### DOCUMENT SECTION:
Journey through the World of NLP -NLP Pipeline! — Part-2.1

Dinesh Kumar
The Startup
Published in
9 min readJan 29, 2021

In the last part, we briefly discussed what is NLP? What are the areas NLP used heavily, why it’s such a hard problem to solve? This part will look into the steps involved in NLP.

Fig-1 — NLP Pipeline

Above image illustrates high level steps involved in building any NLP Model. This step by step process is called a pipeline. This process may not be linear in nature. Some steps need to revisit when it’s needed.

Data Collection

The first step of any machine learning problem is to collect the data relevant to the task. There are N number of ways you can acquire the data needed. Some common data collection technique in NLP are below.

Public Dataset

There is lot’s and lot of open sourced repository of data available on the internet. Some notable such repositories are

Web Scraping

Web scraping is another method to collect the necessary data directly from web pages. There are lot’s of tools available in python for such tasks.

Product Intervention

Collect the data from the product itself, like how Netflix, google, amazon collects data based on user search/viewing activity and recommend a product / shows based on such activity. Similar way we can collect necessary data from the product.

Data Augmentation

Lets take the case where data is available, but it’s not enough to apply any meaning full machine learning models, we can generate more data from existing dataset this process is called data Augmentation. Some methods to create such augmented data are:

Synonym Replacement : Randomly choose N words from the sentence/document. Make sure it’s not a stop words (a, the, an etc.,) and replace the selected word with synonyms. Synsets in NLTK wordnet will help to generate synonyms.

### INFORMATION GIVEN:
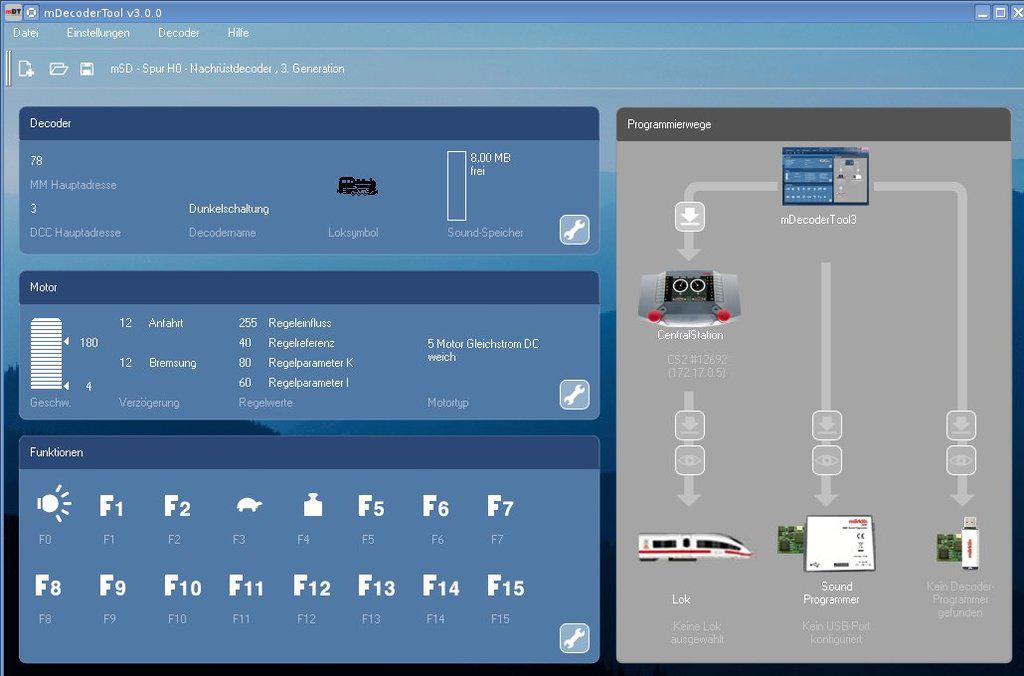The height and width of the screenshot is (676, 1024).
Task: Open project with the folder icon
Action: coord(58,69)
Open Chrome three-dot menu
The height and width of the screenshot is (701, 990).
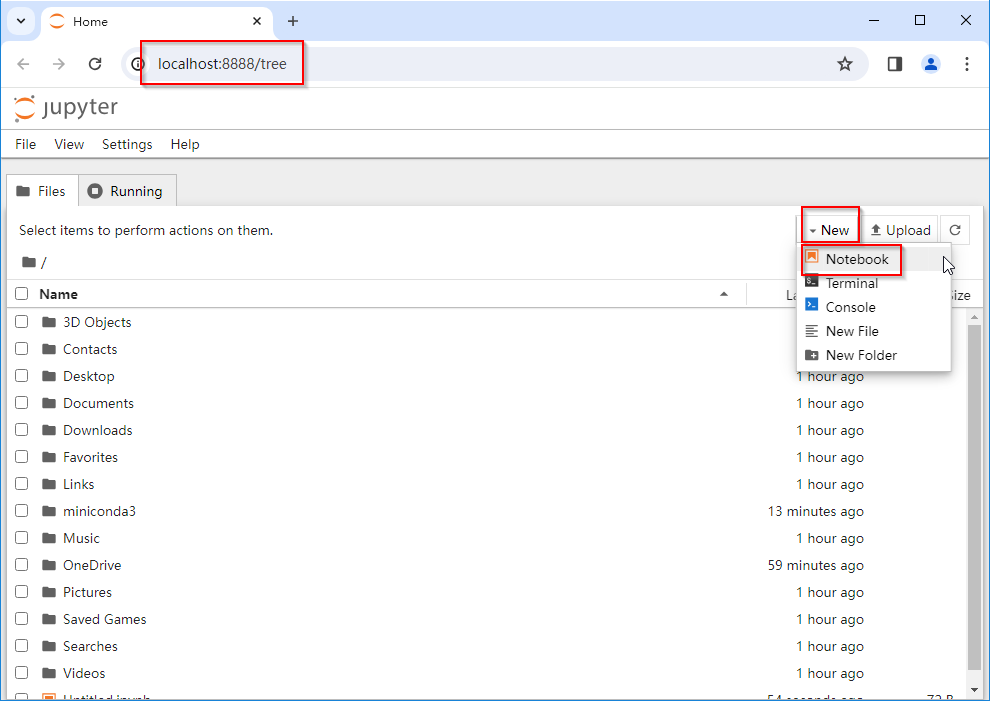[x=966, y=64]
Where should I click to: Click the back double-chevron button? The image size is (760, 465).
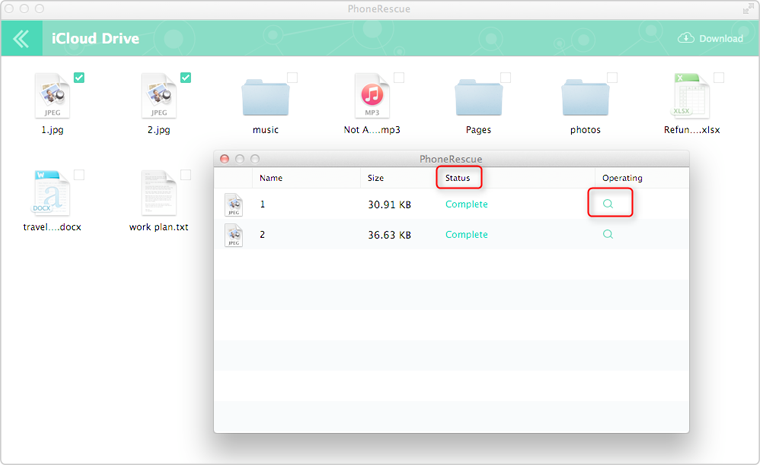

### SET TASKS:
1 – Translate the sentence "This step by step process is called a pipeline." from the NLP pipeline article into French.
2 – In the NLP pipeline article, list every company named as collecting data from user search or viewing activity.

### ANSWERS BY TASK:
1 – Ce processus étape par étape s'appelle un pipeline.

2 – Netflix, google, amazon